__Exercise__: Format the lines from the one containing "Task: Click the tweet text about google maps" through the one containing "will click(x=826, y=35).", inclusive, as a JSON list of strings with one string per line and any blank lines left out.

**** Given data

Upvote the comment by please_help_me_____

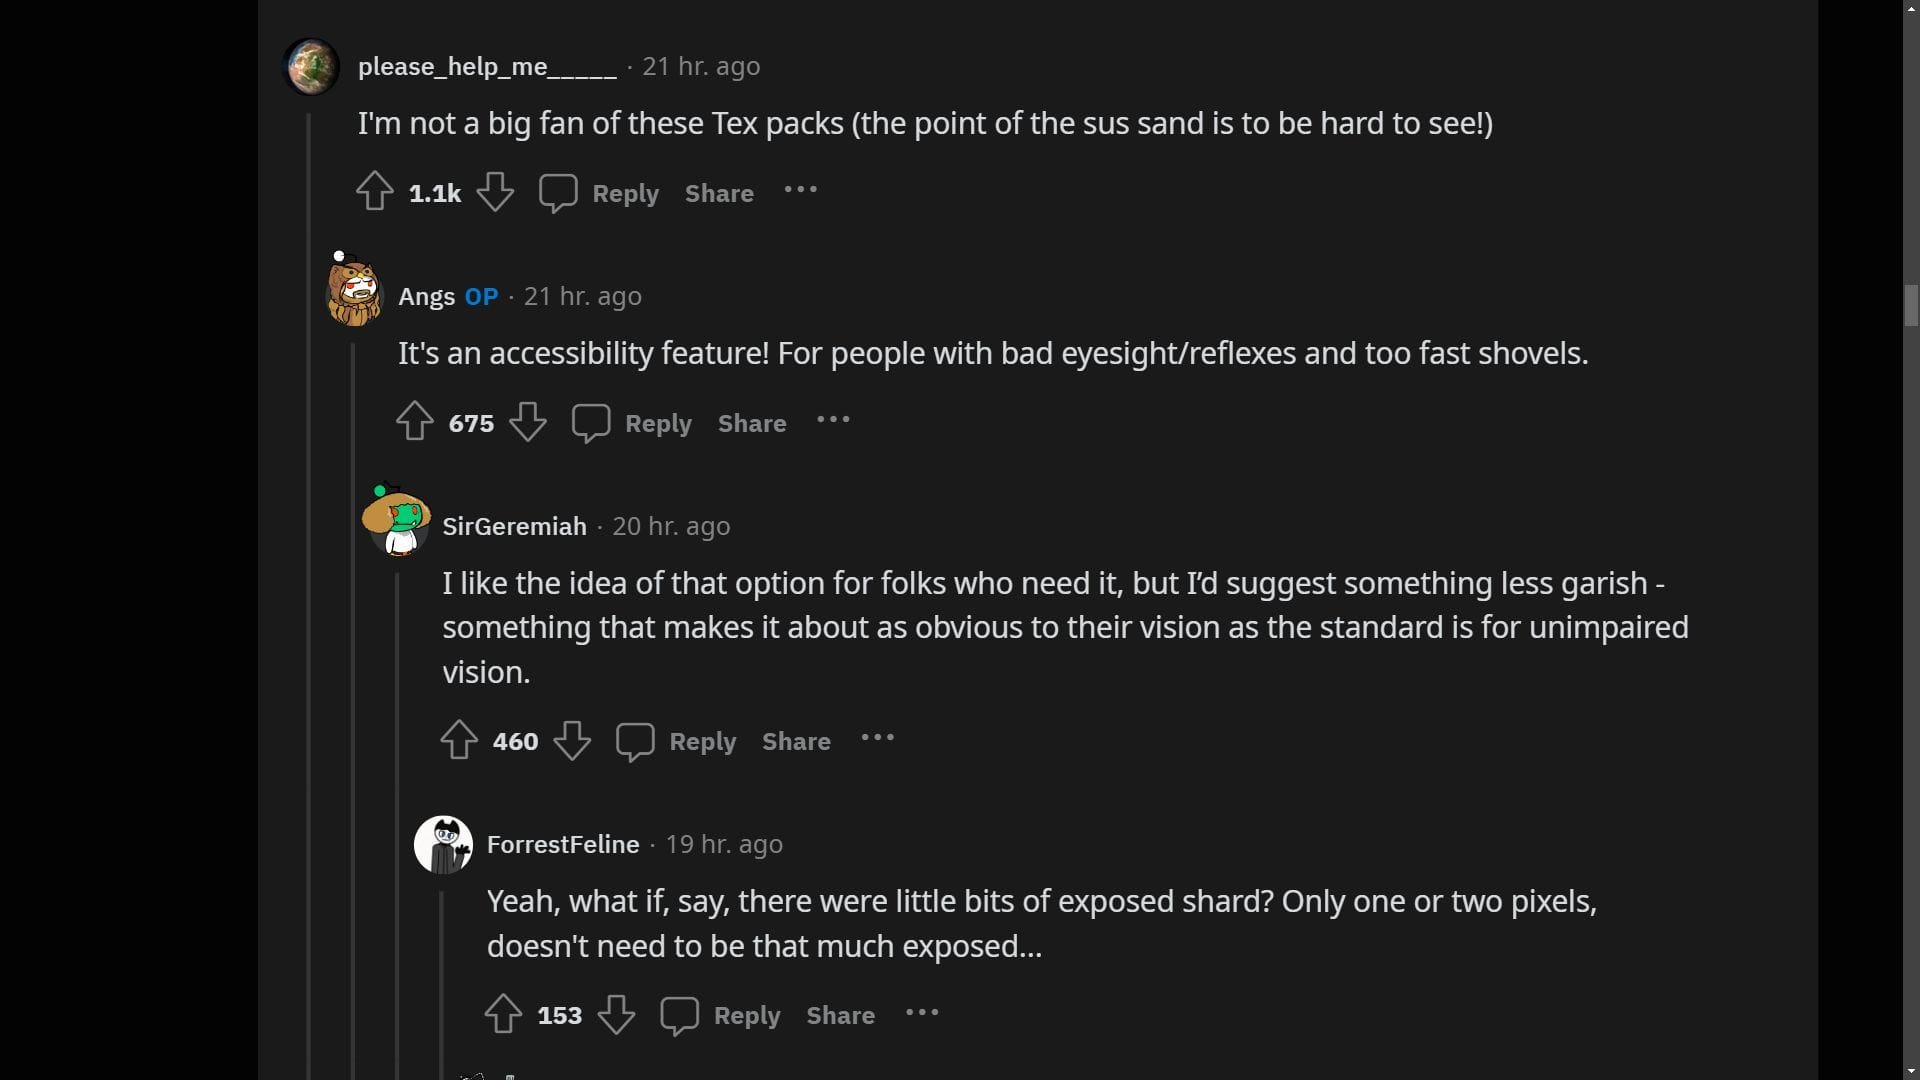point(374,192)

********
**** Given data

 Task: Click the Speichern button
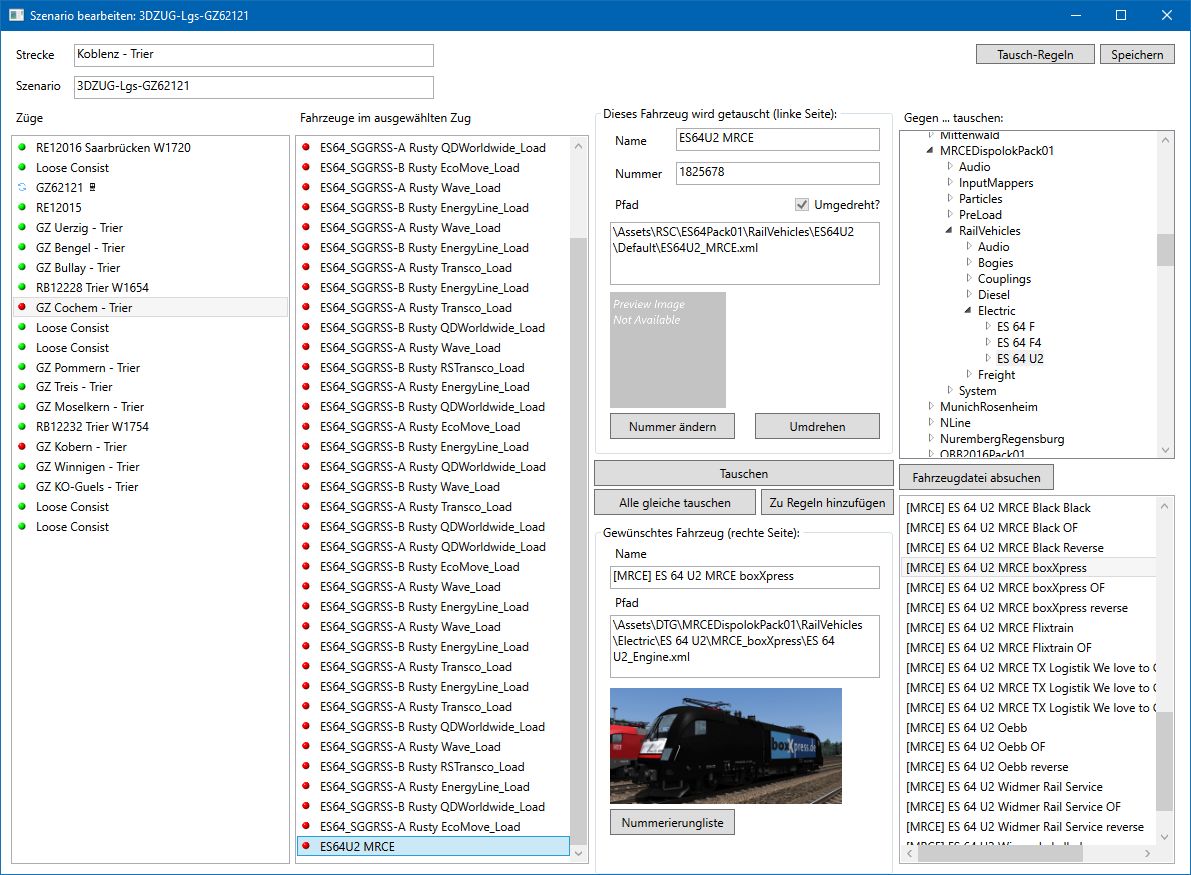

********
**** Given data

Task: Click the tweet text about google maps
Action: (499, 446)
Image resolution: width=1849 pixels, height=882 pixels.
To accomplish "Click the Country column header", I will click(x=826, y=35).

********

__Task response__:
[
  "Task: Click the tweet text about google maps",
  "Action: (499, 446)",
  "Image resolution: width=1849 pixels, height=882 pixels.",
  "To accomplish \"Click the Country column header\", I will click(x=826, y=35)."
]